ILEC 2014: Summary thoughts

My thanks to Nigel Duncan and Andy Boone for organising ILEC.  It’s a difficult conference to map out because it’s so wide-ranging in its remit.  That it succeeded is down not just to Nigel and Andy’s hard work and sensitivity in organising the sessions but to everyone’s willingness to be there and open their own thoughts to the scrutiny of others, and to spend time thinking about others’ work.  Great to have long breaks between sessions to talk to people whose work you’ve read, and with whom you’ve started that silent conversation in your head that’s so important for learning and thinking.

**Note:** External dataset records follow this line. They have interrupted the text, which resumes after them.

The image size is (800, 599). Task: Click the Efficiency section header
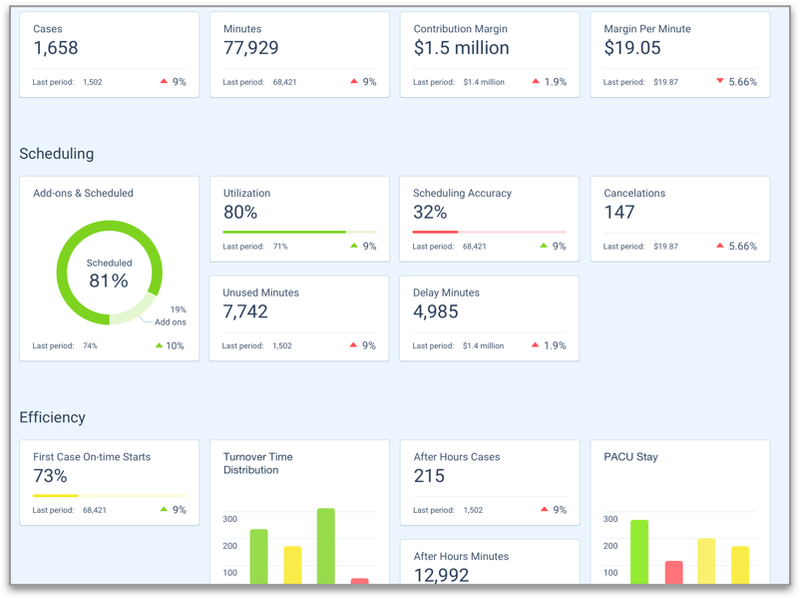tap(52, 417)
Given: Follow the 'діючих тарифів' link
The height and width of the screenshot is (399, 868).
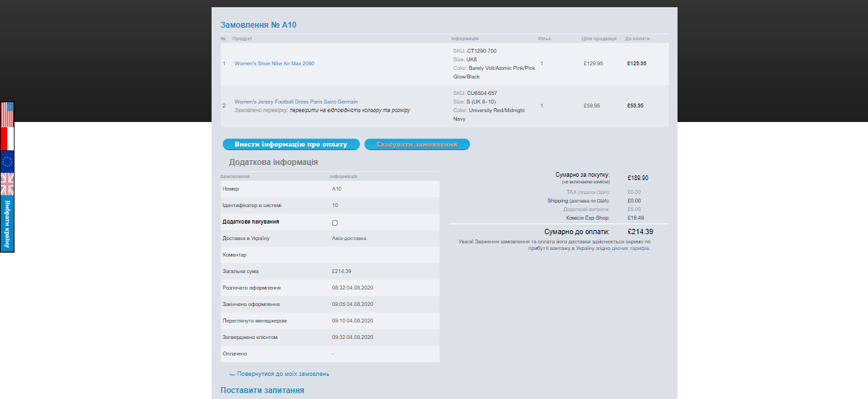Looking at the screenshot, I should click(x=630, y=249).
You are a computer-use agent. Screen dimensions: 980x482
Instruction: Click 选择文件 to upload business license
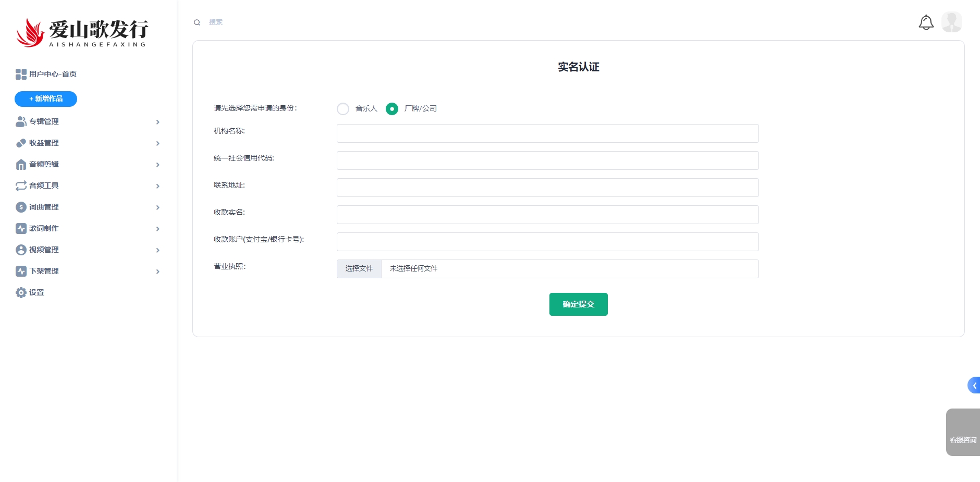[359, 269]
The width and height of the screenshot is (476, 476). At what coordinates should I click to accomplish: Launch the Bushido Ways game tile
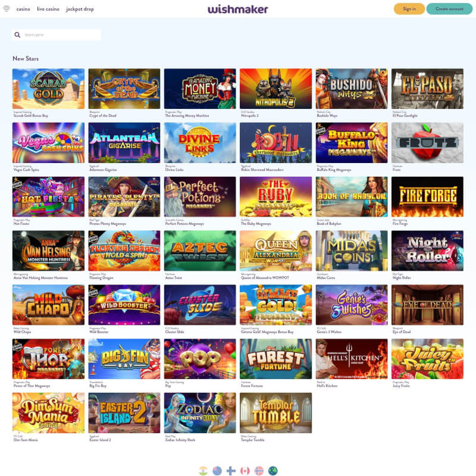click(x=352, y=89)
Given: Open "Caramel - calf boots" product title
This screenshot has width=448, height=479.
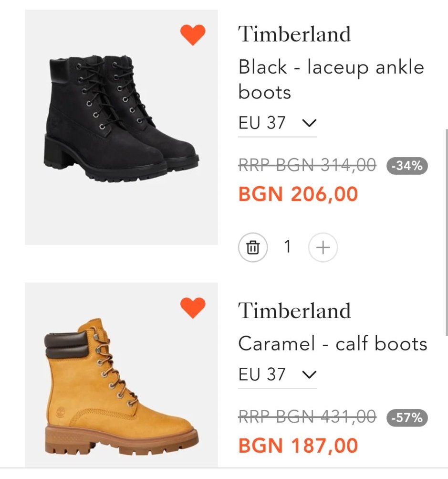Looking at the screenshot, I should [x=333, y=344].
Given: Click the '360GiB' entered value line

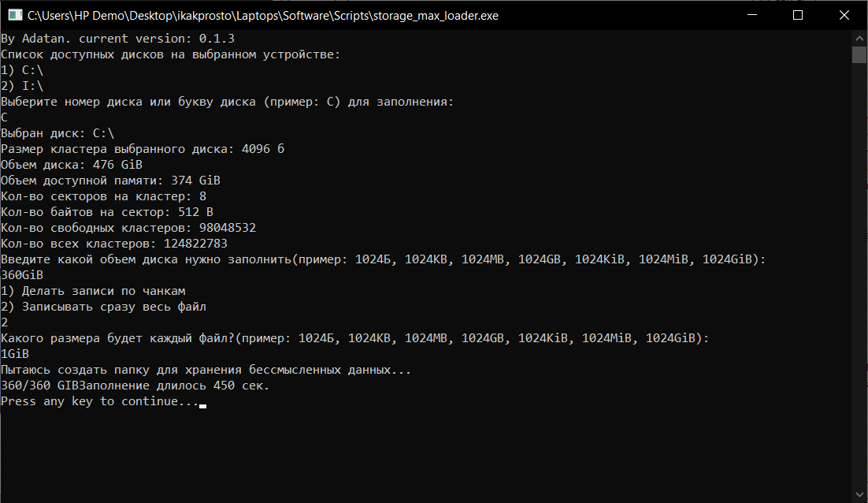Looking at the screenshot, I should tap(22, 275).
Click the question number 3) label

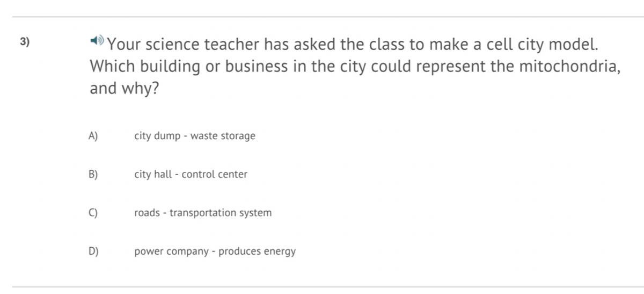click(x=25, y=41)

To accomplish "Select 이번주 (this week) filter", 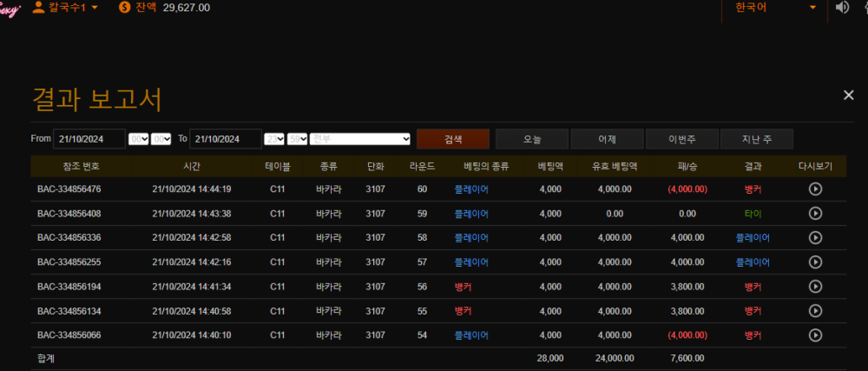I will [x=681, y=139].
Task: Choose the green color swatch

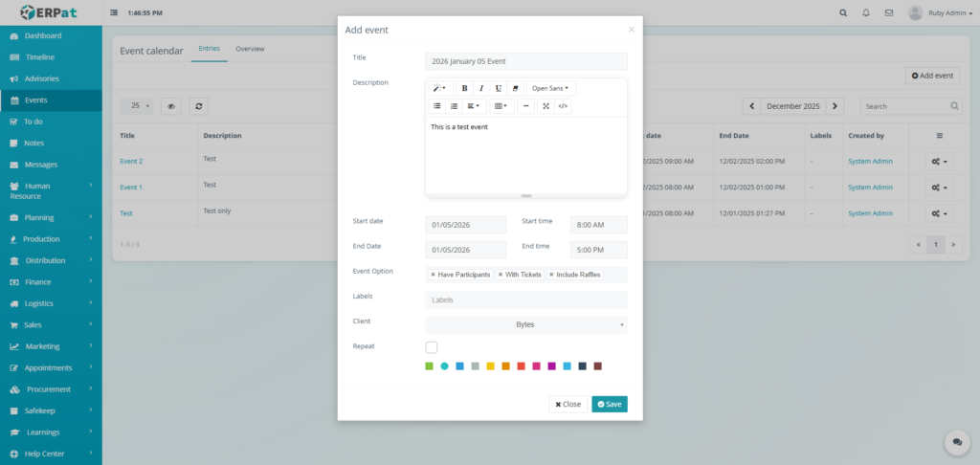Action: 430,366
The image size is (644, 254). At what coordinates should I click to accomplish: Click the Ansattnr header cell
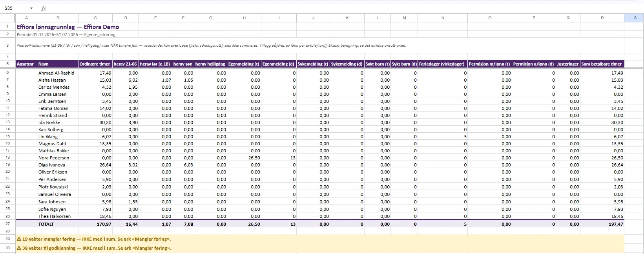click(26, 64)
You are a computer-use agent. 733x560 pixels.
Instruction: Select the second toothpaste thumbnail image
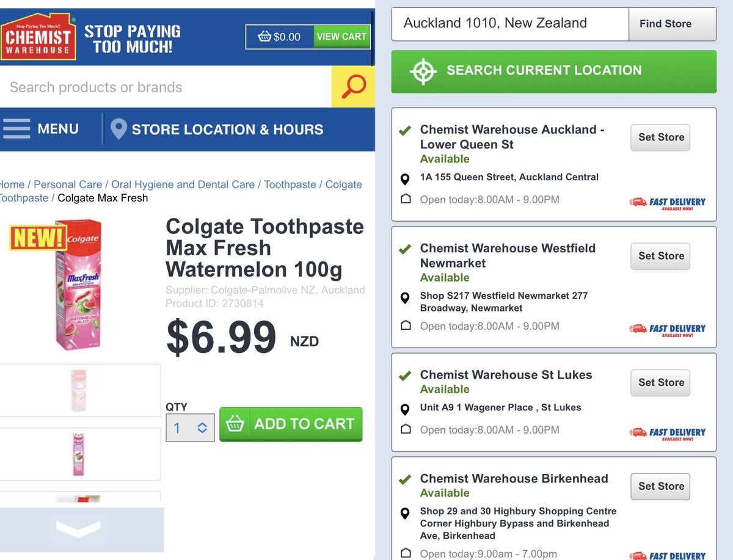79,454
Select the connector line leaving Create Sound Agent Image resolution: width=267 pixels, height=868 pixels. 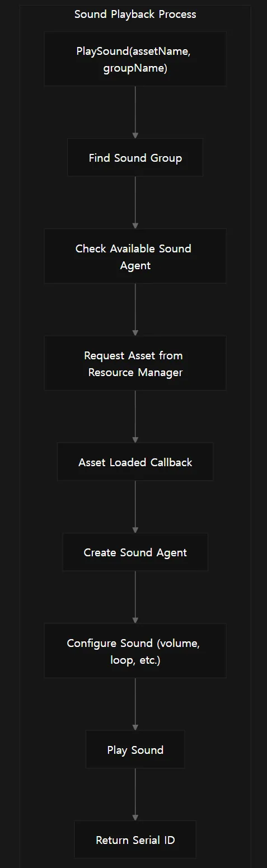tap(135, 594)
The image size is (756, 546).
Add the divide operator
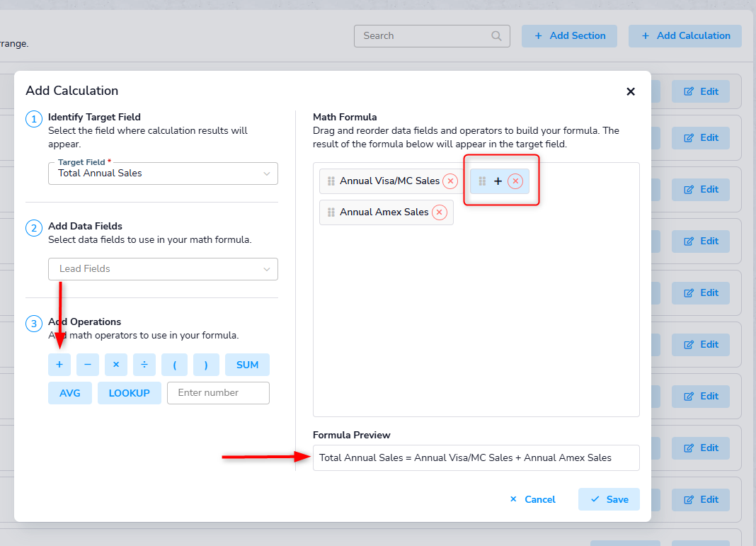coord(144,365)
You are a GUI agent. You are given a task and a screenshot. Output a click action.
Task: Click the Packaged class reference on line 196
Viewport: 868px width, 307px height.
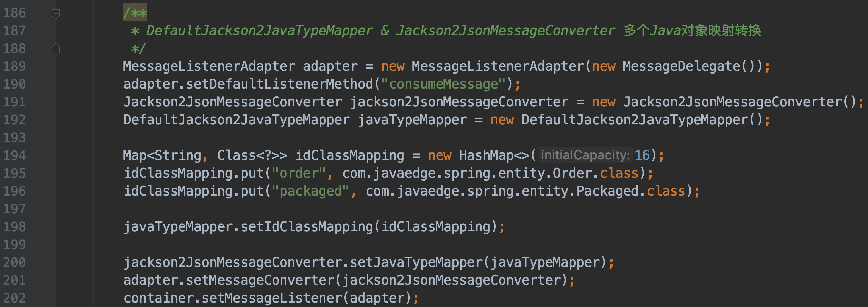coord(607,191)
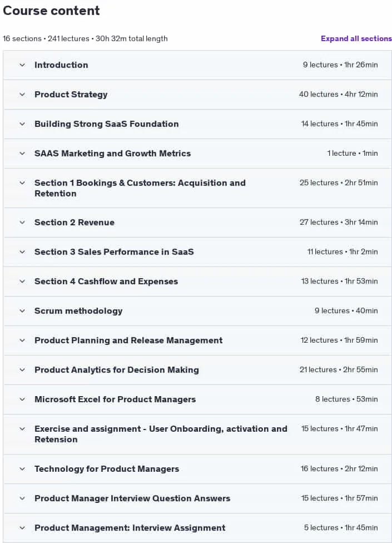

For example when I was talking for my 12 mins in session 6 I said what I’d written on legal education and globalisation, and I’d thought long & hard about it; but even as I was speaking I was thinking, this isn’t really meshing, it’s not right.  I finished up, others took over, then Liz Curran ran the mini-demo of the Giving Voice to Values session.  At the end of that, at Questions, Robert Herrian raised the point that the GVV was addressed to the personal not the political.  And then it clicked for me — I asked Nigel if I could respond on GVV and drew the analogies between GVV and Brechtian techniques, Freirean theory and the practices of Boal (theatre of the oppressed) and others, to draw the line between the personal and political.  And as I talked then, I knew that what I was saying was what was missing in my own talk.  So my thanks to Robert.  Not that he or his institution need to be read any lessons in the direct line between personal and the politics of education.  The Open University is a beacon of great practice, with its commitment to OER and Open Education, and the values that go with it; and I dearly wish other law schools would learn from it.

You know it’s been a good conference when you check the time, say your goodbyes, turn to the door, bags in hand.  And hesitate.